State officials have already found PG&E wires responsible for 16 fires last year. On Monday, California utility regulators announced a new investigation into PG&E’s involvement with the ongoing Camp Fire, which has killed 42 people so far — the worst in state history.
In June — before the Camp Fire outbreak — PG&E officials told state lawmakers that fire expenses could force the utility into bankruptcy or compel it to break the company into several pieces. Financial analysts say those are just two options of many that could be foreshadowed by the debt drawdown.
“They've shored up and essentially enhanced their financial flexibility and I think given the situation that's occurred there it's not entirely surprising,” said Paul Patterson, an analyst at Glenrock Associates, a financial research firm. “Whether that means they are going to take additional action remains to be seen.”
“They’re in a situation which is pretty extreme,” he added, “and I think it behooves them to take action to increase their financial flexibility.”
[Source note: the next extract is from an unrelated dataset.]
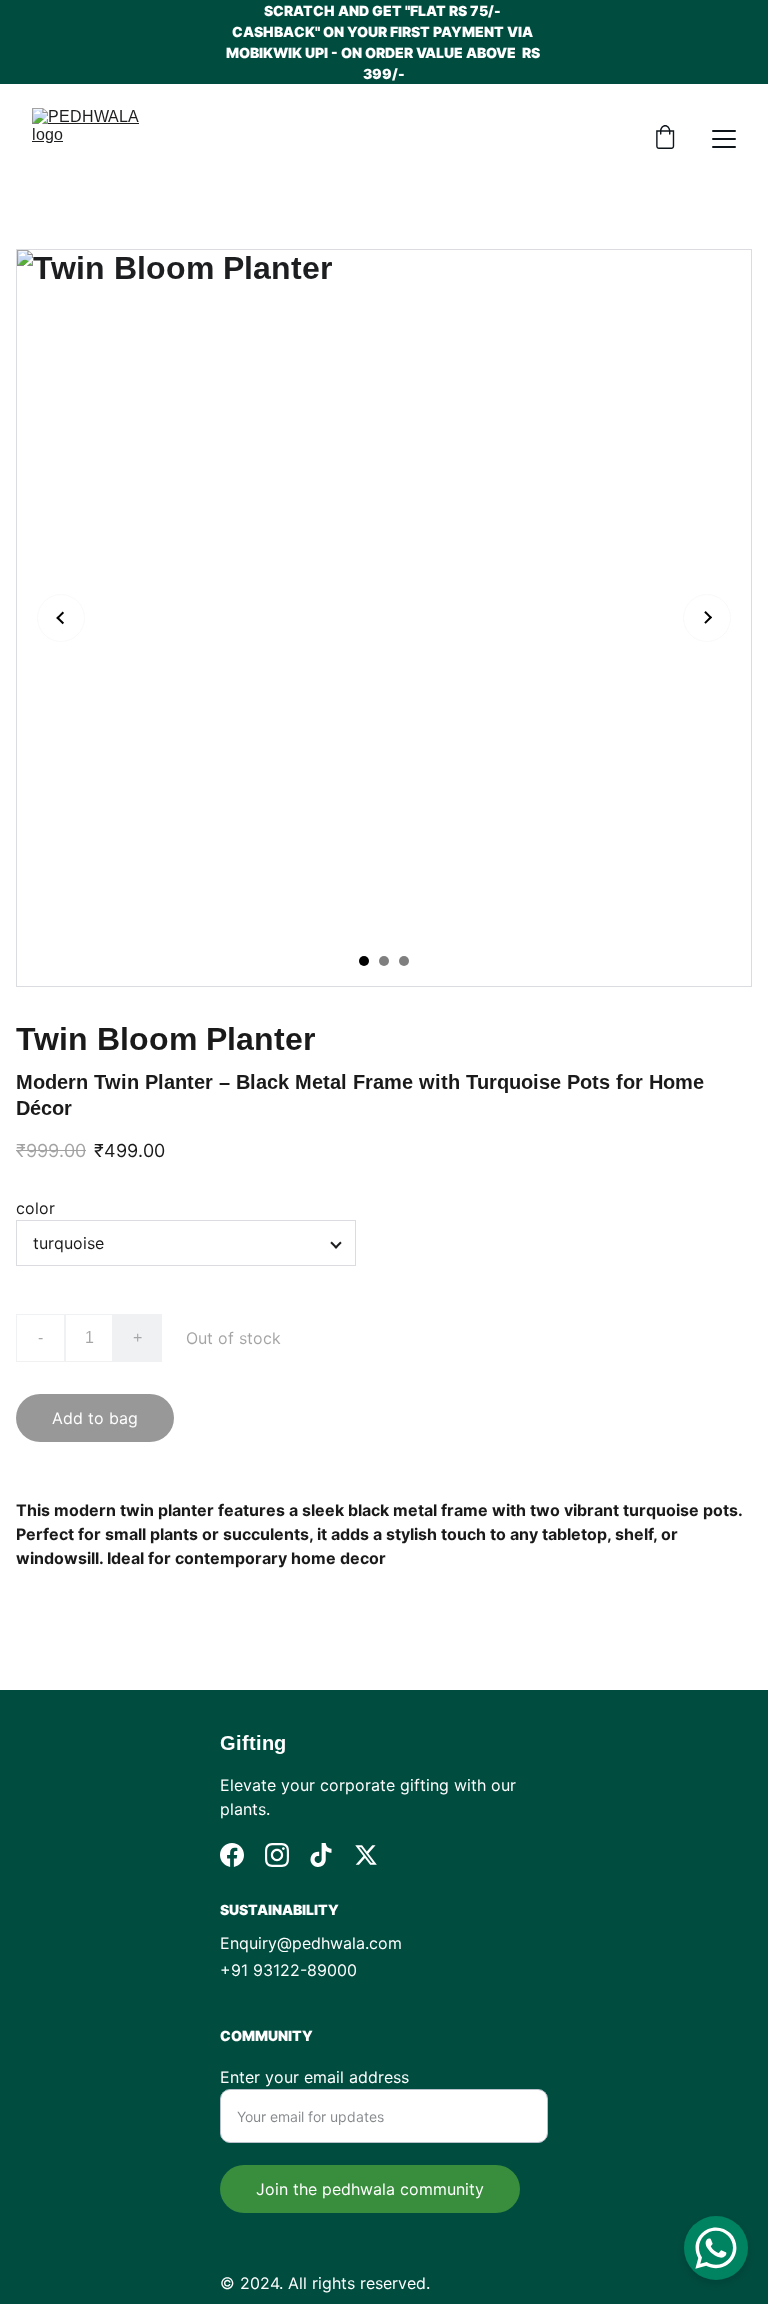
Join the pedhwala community (370, 2189)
PG&E did not respond directly to questions about the debt drawdown, saying in an emailed statement that the "entire company is focused on supporting first responders and assisting our customers and communities impacted by the Camp Fire."
However, in a note to clients, Julien Dumoulin-Smith, a Bank of America-Merrill Lynch analyst, said the utility assured his firm that it is not preparing a bankruptcy filing.
“We had a chance to catch up with the company,” Dumoulin-Smith wrote, “noting that this isn't an indication of pre-filing for bankruptcy as they have $800 [million] of short-term debt coming due over the next three months as well as historical debt maturing in excess of $1 [billion].”
“However,” the analyst noted, “the reality is that this is very alarming given the timing as we don't know the specifics of the situation.”
If PG&E does file for bankruptcy, it would be the second time the company has been through the process in less than two decades. The company last emerged from bankruptcy almost 15 years ago following its filing during the California energy crisis.